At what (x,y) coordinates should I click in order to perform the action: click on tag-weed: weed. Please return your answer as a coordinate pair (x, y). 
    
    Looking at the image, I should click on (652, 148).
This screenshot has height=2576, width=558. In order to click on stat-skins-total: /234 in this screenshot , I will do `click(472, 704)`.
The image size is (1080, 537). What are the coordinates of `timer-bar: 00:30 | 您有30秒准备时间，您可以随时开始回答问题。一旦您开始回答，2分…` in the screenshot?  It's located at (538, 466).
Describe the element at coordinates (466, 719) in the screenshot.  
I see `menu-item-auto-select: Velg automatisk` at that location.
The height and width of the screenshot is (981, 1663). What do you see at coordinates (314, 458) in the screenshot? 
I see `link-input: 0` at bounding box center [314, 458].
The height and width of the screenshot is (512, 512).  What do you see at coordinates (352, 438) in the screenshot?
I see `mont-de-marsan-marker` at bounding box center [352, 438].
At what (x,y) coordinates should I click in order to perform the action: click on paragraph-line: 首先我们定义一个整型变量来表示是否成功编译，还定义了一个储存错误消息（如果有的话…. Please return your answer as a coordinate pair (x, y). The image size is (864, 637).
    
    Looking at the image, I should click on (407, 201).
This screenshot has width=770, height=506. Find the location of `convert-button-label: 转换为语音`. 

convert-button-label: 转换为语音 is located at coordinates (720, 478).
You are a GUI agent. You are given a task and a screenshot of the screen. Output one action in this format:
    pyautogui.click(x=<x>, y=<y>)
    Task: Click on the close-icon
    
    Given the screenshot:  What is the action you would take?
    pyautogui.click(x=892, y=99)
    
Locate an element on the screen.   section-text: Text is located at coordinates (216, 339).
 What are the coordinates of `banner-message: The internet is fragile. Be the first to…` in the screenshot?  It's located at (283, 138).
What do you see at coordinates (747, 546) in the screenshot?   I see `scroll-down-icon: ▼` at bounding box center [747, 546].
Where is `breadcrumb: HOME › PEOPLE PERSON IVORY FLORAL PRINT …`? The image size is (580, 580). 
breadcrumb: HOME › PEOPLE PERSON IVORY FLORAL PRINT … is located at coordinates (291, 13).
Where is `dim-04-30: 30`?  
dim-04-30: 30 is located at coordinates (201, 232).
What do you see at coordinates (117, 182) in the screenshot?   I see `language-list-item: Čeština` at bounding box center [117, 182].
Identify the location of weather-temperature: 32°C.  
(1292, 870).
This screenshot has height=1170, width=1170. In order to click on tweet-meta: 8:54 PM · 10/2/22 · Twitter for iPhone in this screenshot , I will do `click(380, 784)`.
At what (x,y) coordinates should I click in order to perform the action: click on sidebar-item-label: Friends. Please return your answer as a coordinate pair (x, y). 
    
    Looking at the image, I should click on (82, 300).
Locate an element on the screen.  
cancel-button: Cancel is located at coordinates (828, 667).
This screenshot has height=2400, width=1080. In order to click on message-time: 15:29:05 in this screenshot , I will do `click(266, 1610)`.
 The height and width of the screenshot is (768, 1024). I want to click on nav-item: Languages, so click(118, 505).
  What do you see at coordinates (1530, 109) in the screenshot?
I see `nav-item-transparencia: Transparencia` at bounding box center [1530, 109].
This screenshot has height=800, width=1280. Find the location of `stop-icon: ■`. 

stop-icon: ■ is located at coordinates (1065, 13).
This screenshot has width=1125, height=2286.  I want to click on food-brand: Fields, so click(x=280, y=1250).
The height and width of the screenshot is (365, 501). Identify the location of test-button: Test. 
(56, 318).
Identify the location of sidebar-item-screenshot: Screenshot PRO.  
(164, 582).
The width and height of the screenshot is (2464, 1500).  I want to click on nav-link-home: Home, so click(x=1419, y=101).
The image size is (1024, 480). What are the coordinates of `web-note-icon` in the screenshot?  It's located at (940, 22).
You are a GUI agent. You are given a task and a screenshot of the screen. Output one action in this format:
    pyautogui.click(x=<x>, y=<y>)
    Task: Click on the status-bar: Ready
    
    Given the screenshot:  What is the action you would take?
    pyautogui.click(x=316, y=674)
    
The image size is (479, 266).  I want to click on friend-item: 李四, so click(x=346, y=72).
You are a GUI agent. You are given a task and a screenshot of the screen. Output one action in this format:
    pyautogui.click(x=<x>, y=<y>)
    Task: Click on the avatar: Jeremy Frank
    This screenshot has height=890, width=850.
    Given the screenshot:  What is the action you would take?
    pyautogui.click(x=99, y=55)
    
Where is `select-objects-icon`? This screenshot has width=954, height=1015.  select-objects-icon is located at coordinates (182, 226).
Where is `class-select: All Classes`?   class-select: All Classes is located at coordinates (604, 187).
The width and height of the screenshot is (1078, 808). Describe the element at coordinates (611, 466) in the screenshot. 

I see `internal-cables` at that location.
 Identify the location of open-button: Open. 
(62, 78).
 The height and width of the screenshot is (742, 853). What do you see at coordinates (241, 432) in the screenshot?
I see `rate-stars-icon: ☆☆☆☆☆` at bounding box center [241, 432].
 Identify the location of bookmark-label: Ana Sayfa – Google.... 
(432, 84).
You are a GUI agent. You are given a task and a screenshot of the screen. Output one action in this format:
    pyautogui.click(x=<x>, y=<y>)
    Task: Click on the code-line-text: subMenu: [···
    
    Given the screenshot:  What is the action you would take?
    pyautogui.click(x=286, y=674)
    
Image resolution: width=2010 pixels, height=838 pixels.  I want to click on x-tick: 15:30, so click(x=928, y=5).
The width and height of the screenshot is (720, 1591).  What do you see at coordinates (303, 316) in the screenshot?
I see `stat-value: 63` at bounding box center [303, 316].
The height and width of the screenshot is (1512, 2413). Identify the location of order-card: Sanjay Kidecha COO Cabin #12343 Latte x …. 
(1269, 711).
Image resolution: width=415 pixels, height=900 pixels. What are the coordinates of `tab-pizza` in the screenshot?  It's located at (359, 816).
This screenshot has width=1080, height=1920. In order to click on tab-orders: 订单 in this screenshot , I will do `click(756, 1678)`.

■ Exercise ■
Render every line of the records above as a JSON list of strings, one string per line, omitting blank lines.

■ Task response ■
[
  "At what (x,y) coordinates should I click in order to perform the action: click on tag-weed: weed. Please return your answer as a coordinate pair (x, y). ",
  "    Looking at the image, I should click on (652, 148).",
  "This screenshot has height=2576, width=558. In order to click on stat-skins-total: /234 in this screenshot , I will do `click(472, 704)`.",
  "The image size is (1080, 537). What are the coordinates of `timer-bar: 00:30 | 您有30秒准备时间，您可以随时开始回答问题。一旦您开始回答，2分…` in the screenshot?  It's located at (538, 466).",
  "Describe the element at coordinates (466, 719) in the screenshot.  ",
  "I see `menu-item-auto-select: Velg automatisk` at that location.",
  "The height and width of the screenshot is (981, 1663). What do you see at coordinates (314, 458) in the screenshot? ",
  "I see `link-input: 0` at bounding box center [314, 458].",
  "The height and width of the screenshot is (512, 512).  What do you see at coordinates (352, 438) in the screenshot?",
  "I see `mont-de-marsan-marker` at bounding box center [352, 438].",
  "At what (x,y) coordinates should I click in order to perform the action: click on paragraph-line: 首先我们定义一个整型变量来表示是否成功编译，还定义了一个储存错误消息（如果有的话…. Please return your answer as a coordinate pair (x, y). The image size is (864, 637).",
  "    Looking at the image, I should click on (407, 201).",
  "This screenshot has width=770, height=506. Find the location of `convert-button-label: 转换为语音`. ",
  "convert-button-label: 转换为语音 is located at coordinates (720, 478).",
  "You are a GUI agent. You are given a task and a screenshot of the screen. Output one action in this format:",
  "    pyautogui.click(x=<x>, y=<y>)",
  "    Task: Click on the close-icon",
  "    Given the screenshot:  What is the action you would take?",
  "    pyautogui.click(x=892, y=99)",
  "Locate an element on the screen.   section-text: Text is located at coordinates (216, 339).",
  " What are the coordinates of `banner-message: The internet is fragile. Be the first to…` in the screenshot?  It's located at (283, 138).",
  "What do you see at coordinates (747, 546) in the screenshot?   I see `scroll-down-icon: ▼` at bounding box center [747, 546].",
  "Where is `breadcrumb: HOME › PEOPLE PERSON IVORY FLORAL PRINT …`? The image size is (580, 580). ",
  "breadcrumb: HOME › PEOPLE PERSON IVORY FLORAL PRINT … is located at coordinates (291, 13).",
  "Where is `dim-04-30: 30`?  ",
  "dim-04-30: 30 is located at coordinates (201, 232).",
  "What do you see at coordinates (117, 182) in the screenshot?   I see `language-list-item: Čeština` at bounding box center [117, 182].",
  "Identify the location of weather-temperature: 32°C.  ",
  "(1292, 870).",
  "This screenshot has height=1170, width=1170. In order to click on tweet-meta: 8:54 PM · 10/2/22 · Twitter for iPhone in this screenshot , I will do `click(380, 784)`.",
  "At what (x,y) coordinates should I click in order to perform the action: click on sidebar-item-label: Friends. Please return your answer as a coordinate pair (x, y). ",
  "    Looking at the image, I should click on (82, 300).",
  "Locate an element on the screen.  ",
  "cancel-button: Cancel is located at coordinates (828, 667).",
  "This screenshot has height=2400, width=1080. In order to click on message-time: 15:29:05 in this screenshot , I will do `click(266, 1610)`.",
  " The height and width of the screenshot is (768, 1024). I want to click on nav-item: Languages, so click(118, 505).",
  "  What do you see at coordinates (1530, 109) in the screenshot?",
  "I see `nav-item-transparencia: Transparencia` at bounding box center [1530, 109].",
  "This screenshot has height=800, width=1280. Find the location of `stop-icon: ■`. ",
  "stop-icon: ■ is located at coordinates (1065, 13).",
  "This screenshot has width=1125, height=2286.  I want to click on food-brand: Fields, so click(x=280, y=1250).",
  "The height and width of the screenshot is (365, 501). Identify the location of test-button: Test. ",
  "(56, 318).",
  "Identify the location of sidebar-item-screenshot: Screenshot PRO.  ",
  "(164, 582).",
  "The width and height of the screenshot is (2464, 1500).  I want to click on nav-link-home: Home, so click(x=1419, y=101).",
  "The image size is (1024, 480). What are the coordinates of `web-note-icon` in the screenshot?  It's located at (940, 22).",
  "You are a GUI agent. You are given a task and a screenshot of the screen. Output one action in this format:",
  "    pyautogui.click(x=<x>, y=<y>)",
  "    Task: Click on the status-bar: Ready",
  "    Given the screenshot:  What is the action you would take?",
  "    pyautogui.click(x=316, y=674)",
  "The image size is (479, 266).  I want to click on friend-item: 李四, so click(x=346, y=72).",
  "You are a GUI agent. You are given a task and a screenshot of the screen. Output one action in this format:",
  "    pyautogui.click(x=<x>, y=<y>)",
  "    Task: Click on the avatar: Jeremy Frank",
  "    This screenshot has height=890, width=850.",
  "    Given the screenshot:  What is the action you would take?",
  "    pyautogui.click(x=99, y=55)",
  "Where is `select-objects-icon`? This screenshot has width=954, height=1015.  select-objects-icon is located at coordinates (182, 226).",
  "Where is `class-select: All Classes`?   class-select: All Classes is located at coordinates (604, 187).",
  "The width and height of the screenshot is (1078, 808). Describe the element at coordinates (611, 466) in the screenshot. ",
  "I see `internal-cables` at that location.",
  " Identify the location of open-button: Open. ",
  "(62, 78).",
  " The height and width of the screenshot is (742, 853). What do you see at coordinates (241, 432) in the screenshot?",
  "I see `rate-stars-icon: ☆☆☆☆☆` at bounding box center [241, 432].",
  " Identify the location of bookmark-label: Ana Sayfa – Google.... ",
  "(432, 84).",
  "You are a GUI agent. You are given a task and a screenshot of the screen. Output one action in this format:",
  "    pyautogui.click(x=<x>, y=<y>)",
  "    Task: Click on the code-line-text: subMenu: [···",
  "    Given the screenshot:  What is the action you would take?",
  "    pyautogui.click(x=286, y=674)",
  "Image resolution: width=2010 pixels, height=838 pixels.  I want to click on x-tick: 15:30, so click(x=928, y=5).",
  "The width and height of the screenshot is (720, 1591).  What do you see at coordinates (303, 316) in the screenshot?",
  "I see `stat-value: 63` at bounding box center [303, 316].",
  "The height and width of the screenshot is (1512, 2413). Identify the location of order-card: Sanjay Kidecha COO Cabin #12343 Latte x …. ",
  "(1269, 711).",
  "Image resolution: width=415 pixels, height=900 pixels. What are the coordinates of `tab-pizza` in the screenshot?  It's located at (359, 816).",
  "This screenshot has width=1080, height=1920. In order to click on tab-orders: 订单 in this screenshot , I will do `click(756, 1678)`."
]